After convertion, the .pdf file did not keep all the style of the .html file. Examples as shown below.
1 The background color of a div becomes uncontinous.
the div background in .html file:

in .pdf file

2 Table format
in .html file

in .pdf file

Am I missing any configurations?

@suhjt First of all, please note, Aspose.Words is designed to work with MS Word documents. HTML documents and MS Word documents object models are quite different and it is not always possible to provide 100% fidelity after conversion one format to another.

  1. There is no direct analog of DIV elements in MS Word documents, so the DIVs are converted to paragraphs in Aspose.Words DOM. This might cause the difference.
    You can try setting HtmlLoadOptions.BlockImportMode property to BlockImportMode.PRESERVE. This might help to resolve the issue.
    Also, please attach your problematic HTML filed here, it is impossible to analyze the problem using screenshots.

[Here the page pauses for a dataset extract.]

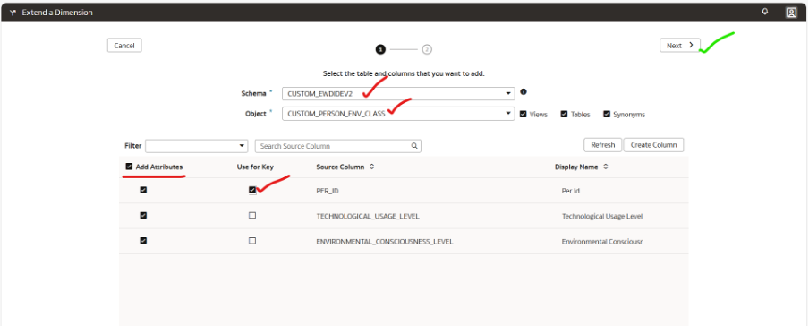
Task: Go to wizard step 1 circle
Action: coord(380,49)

  2. Could you please attach your HTML and output PDF documents here for our reference? We will check the issue and provide you more information.

@alexey.noskov Thanks for your answer.

  1. Seems like HtmlLoadOptions.BlockImportMode is a property of Aspose.Words for .NET.
  2. I’ve simplified the HTML file, but it gets more weird. I’ve attached the HTML file and PDF file here.
    test.zip (61.0 KB)

@suhjt

  1. The option available in both .NET and Java, as well as in C++ and Python versions of Aspose.Words. It is available starting from 22.4 version of Aspose.Words.
HtmlLoadOptions opt = new HtmlLoadOptions();
opt.setBlockImportMode(BlockImportMode.PRESERVE);
  1. We have opened the following new ticket(s) in our internal issue tracking system and will deliver their fixes according to the terms mentioned in Free Support Policies.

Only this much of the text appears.